┌──

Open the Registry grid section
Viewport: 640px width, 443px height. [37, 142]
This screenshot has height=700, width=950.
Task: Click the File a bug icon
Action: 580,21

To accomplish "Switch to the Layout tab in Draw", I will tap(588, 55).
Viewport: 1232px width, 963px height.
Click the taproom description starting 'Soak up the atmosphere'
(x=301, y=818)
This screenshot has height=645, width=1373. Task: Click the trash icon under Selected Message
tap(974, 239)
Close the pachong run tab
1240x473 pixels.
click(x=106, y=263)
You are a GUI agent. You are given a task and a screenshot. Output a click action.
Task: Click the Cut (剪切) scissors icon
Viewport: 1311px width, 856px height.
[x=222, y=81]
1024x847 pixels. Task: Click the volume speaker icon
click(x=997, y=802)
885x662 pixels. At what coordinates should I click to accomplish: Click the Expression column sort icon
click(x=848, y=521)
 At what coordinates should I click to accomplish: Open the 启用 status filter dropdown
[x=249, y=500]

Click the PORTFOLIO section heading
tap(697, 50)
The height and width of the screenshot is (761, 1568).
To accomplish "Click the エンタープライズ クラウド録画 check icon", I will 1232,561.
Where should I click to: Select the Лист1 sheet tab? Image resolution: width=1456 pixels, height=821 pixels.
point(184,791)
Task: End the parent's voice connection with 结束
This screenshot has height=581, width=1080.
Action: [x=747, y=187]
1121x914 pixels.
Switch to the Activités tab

└──

◆ What is being asked:
Can you echo everything from the line containing "1024x847 pixels. Task: Click" down through the end of the items, including both of those ends?

◆ Written answer:
1024x847 pixels. Task: Click the volume speaker icon
click(x=997, y=802)
885x662 pixels. At what coordinates should I click to accomplish: Click the Expression column sort icon
click(x=848, y=521)
 At what coordinates should I click to accomplish: Open the 启用 status filter dropdown
[x=249, y=500]

Click the PORTFOLIO section heading
tap(697, 50)
The height and width of the screenshot is (761, 1568).
To accomplish "Click the エンタープライズ クラウド録画 check icon", I will 1232,561.
Where should I click to: Select the Лист1 sheet tab? Image resolution: width=1456 pixels, height=821 pixels.
point(184,791)
Task: End the parent's voice connection with 结束
This screenshot has height=581, width=1080.
Action: [x=747, y=187]
1121x914 pixels.
Switch to the Activités tab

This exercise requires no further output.